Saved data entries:
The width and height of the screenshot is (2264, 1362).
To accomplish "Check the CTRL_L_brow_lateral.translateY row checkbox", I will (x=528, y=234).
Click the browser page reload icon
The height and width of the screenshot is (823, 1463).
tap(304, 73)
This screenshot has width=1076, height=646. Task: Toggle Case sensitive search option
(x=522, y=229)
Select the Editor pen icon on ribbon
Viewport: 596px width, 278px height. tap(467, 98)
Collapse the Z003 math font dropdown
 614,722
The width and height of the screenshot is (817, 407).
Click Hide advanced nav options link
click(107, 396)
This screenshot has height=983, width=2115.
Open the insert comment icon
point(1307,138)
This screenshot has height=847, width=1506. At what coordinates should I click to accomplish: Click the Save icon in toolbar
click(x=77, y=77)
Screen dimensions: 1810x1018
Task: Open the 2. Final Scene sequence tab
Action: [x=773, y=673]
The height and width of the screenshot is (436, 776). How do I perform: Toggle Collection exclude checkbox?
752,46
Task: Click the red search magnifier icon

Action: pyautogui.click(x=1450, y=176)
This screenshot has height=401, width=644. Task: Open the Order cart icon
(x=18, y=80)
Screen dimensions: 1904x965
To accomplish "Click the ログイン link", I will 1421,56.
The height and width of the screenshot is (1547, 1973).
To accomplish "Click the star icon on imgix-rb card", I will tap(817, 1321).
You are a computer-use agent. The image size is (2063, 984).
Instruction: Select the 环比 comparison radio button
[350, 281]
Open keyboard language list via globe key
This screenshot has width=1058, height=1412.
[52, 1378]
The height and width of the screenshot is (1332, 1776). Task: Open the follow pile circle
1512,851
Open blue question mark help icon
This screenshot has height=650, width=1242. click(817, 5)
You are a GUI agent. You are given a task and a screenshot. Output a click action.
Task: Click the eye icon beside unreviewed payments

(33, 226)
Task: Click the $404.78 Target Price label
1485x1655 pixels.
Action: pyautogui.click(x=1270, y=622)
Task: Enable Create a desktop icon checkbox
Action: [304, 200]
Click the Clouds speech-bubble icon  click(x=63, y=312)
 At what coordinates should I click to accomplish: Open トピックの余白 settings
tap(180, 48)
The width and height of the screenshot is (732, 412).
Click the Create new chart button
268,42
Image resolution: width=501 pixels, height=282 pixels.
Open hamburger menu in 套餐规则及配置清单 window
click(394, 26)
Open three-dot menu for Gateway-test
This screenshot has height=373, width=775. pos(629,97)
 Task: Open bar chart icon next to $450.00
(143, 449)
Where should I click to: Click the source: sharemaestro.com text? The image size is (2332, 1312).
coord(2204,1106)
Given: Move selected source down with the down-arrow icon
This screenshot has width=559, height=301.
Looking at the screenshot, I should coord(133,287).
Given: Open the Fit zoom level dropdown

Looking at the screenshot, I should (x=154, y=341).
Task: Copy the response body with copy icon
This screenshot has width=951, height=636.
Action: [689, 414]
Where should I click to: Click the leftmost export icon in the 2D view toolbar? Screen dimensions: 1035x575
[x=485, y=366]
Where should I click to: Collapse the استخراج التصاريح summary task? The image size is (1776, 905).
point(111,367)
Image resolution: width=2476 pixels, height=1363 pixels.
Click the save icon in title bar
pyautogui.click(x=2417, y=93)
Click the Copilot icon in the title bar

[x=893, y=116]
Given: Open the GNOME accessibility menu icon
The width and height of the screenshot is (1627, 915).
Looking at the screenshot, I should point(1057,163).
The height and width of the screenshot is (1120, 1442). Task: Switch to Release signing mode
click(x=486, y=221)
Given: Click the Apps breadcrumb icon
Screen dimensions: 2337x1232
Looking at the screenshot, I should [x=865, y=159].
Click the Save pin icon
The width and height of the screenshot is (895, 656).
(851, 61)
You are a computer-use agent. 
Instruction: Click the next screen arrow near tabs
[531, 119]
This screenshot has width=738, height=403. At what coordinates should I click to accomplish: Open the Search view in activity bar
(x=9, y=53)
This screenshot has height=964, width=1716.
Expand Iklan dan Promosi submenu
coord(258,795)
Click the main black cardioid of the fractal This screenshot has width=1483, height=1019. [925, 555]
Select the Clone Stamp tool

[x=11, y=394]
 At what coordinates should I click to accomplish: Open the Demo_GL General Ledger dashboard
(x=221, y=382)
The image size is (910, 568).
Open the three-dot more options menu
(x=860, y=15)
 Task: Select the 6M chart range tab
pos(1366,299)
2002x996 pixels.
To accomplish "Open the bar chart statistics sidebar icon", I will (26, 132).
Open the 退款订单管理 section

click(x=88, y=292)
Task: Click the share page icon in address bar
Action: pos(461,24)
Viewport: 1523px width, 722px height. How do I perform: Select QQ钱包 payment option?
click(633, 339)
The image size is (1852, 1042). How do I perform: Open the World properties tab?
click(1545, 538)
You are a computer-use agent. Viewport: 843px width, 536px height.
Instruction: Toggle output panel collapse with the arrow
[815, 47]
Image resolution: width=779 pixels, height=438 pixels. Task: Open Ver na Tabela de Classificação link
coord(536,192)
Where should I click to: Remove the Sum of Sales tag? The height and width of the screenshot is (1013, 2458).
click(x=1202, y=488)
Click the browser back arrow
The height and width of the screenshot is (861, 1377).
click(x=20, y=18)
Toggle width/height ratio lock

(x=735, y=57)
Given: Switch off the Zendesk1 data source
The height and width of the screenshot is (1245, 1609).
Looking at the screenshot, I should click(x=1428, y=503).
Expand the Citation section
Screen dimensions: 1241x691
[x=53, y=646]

**HOW TO COMPLETE THIS TASK:** The number alone, please: how many lines in the data contain the string "computer"?

**RESULT OF THE EXERCISE:** 3